» Directions
Locate each line in the material below that contains the word "title" and copy those lines out.

#### Supplied information

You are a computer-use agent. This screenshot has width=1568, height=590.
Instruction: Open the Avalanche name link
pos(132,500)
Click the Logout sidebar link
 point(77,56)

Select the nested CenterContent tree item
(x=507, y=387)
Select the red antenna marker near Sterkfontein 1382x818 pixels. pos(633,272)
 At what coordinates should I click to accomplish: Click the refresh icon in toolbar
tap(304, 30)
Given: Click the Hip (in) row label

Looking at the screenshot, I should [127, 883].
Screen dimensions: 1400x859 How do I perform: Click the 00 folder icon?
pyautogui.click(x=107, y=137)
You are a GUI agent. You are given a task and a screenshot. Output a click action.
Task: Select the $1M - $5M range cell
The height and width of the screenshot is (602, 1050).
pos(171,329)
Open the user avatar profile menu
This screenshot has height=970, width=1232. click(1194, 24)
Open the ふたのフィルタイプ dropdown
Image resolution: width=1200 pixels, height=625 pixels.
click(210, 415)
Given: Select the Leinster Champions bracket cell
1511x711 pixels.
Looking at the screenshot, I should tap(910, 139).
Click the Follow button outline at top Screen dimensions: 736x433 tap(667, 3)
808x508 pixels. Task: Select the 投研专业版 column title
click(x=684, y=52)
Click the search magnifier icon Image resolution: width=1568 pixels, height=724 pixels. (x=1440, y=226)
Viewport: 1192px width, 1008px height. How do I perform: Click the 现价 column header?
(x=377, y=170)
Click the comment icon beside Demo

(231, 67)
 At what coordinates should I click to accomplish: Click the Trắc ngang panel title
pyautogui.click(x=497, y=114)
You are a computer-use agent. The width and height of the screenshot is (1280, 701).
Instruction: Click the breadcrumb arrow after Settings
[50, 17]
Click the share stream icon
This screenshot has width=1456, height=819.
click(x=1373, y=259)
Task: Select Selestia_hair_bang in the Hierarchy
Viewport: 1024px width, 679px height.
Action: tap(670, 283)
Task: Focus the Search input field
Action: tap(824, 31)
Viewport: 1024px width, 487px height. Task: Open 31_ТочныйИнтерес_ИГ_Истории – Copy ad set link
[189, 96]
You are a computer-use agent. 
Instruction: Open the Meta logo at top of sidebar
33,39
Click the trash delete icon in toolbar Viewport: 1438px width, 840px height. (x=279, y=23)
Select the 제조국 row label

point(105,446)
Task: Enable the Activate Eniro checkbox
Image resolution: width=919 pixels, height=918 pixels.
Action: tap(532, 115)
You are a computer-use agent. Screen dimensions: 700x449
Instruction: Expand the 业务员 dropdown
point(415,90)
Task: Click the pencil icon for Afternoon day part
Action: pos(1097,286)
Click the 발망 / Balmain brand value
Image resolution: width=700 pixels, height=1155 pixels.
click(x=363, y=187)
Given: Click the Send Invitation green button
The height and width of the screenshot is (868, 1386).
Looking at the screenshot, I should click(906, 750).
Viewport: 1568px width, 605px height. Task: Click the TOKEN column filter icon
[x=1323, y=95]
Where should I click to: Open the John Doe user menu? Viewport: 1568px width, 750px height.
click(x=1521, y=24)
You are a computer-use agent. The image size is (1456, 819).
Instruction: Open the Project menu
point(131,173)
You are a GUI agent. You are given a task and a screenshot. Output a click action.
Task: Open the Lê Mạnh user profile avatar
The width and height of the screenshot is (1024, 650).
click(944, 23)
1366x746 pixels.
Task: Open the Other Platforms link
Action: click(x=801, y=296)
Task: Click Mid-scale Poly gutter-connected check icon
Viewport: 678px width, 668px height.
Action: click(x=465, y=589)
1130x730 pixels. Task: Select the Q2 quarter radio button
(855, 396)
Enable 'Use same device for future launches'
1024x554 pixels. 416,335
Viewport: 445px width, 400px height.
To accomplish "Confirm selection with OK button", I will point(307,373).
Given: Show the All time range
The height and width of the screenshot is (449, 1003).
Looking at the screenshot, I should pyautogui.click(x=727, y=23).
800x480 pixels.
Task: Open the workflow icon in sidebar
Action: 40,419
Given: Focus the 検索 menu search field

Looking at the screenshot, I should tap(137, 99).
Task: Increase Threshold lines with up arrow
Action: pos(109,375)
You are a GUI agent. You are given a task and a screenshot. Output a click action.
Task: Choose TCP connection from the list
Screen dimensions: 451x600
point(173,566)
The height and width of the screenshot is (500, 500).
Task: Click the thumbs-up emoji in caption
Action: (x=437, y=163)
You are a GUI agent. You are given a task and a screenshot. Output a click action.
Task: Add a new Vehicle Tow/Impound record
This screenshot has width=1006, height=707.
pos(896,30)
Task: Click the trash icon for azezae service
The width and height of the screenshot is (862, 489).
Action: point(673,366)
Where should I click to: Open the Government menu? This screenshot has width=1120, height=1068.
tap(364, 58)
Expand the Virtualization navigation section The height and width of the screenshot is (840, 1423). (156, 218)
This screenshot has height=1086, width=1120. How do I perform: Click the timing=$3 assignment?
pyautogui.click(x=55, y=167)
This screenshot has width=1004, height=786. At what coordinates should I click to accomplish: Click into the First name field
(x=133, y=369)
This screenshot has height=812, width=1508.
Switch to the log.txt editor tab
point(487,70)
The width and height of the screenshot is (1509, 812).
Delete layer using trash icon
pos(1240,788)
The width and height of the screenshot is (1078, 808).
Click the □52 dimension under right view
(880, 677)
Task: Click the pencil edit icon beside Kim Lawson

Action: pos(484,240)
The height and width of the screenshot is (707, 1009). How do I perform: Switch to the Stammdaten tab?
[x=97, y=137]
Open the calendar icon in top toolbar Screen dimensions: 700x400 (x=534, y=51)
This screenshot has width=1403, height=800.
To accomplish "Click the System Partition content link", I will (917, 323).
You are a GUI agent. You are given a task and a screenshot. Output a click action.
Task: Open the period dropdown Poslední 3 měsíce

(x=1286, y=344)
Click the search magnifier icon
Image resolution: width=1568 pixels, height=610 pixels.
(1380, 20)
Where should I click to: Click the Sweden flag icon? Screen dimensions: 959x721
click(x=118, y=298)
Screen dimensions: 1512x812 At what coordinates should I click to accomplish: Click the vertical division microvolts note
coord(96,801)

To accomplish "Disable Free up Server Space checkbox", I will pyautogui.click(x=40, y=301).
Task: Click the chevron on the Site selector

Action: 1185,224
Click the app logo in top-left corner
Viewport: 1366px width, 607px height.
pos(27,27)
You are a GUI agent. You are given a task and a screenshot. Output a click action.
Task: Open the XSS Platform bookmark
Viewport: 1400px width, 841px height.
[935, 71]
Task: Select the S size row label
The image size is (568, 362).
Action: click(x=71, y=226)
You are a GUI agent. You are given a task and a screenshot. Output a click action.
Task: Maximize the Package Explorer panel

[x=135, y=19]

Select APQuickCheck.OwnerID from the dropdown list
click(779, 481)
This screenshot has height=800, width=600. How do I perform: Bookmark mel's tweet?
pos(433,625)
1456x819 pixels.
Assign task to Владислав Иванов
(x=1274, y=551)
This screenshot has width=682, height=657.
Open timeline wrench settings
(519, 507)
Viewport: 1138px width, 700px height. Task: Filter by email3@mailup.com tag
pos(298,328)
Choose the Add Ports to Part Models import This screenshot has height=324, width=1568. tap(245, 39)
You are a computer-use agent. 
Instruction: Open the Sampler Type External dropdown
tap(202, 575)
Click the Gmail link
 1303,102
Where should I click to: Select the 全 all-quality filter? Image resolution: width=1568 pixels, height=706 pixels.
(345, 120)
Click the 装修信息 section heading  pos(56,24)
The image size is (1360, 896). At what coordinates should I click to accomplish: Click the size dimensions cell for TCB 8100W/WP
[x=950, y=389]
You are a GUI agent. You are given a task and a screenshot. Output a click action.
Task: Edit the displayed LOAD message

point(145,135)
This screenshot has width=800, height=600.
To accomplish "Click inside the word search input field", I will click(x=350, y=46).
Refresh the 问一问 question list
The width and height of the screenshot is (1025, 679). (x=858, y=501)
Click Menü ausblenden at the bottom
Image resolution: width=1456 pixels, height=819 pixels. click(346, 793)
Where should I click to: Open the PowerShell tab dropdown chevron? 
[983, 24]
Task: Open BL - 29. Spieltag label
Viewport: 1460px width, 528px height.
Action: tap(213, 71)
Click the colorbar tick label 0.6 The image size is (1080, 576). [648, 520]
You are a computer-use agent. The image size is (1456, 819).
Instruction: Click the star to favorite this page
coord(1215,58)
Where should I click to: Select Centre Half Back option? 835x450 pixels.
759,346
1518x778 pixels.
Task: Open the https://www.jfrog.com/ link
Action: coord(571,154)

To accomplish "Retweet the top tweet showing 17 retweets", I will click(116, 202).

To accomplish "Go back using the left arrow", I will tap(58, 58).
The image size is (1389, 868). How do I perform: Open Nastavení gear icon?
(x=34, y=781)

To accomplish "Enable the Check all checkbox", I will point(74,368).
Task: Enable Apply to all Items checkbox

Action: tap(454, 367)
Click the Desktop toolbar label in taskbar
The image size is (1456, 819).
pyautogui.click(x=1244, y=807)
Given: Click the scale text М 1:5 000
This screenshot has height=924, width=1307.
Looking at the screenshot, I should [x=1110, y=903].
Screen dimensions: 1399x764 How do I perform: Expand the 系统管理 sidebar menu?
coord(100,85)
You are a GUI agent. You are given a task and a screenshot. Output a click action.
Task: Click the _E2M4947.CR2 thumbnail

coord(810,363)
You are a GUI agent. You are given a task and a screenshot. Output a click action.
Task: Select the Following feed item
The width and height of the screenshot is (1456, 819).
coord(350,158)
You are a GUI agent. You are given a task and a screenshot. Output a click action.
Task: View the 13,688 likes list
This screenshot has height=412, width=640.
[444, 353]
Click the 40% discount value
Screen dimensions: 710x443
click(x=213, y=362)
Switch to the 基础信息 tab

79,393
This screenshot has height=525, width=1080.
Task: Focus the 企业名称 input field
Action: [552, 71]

########

» Complete answer
808x508 pixels. Task: Select the 投研专业版 column title
 At what coordinates should I click to accomplish: Click the Trắc ngang panel title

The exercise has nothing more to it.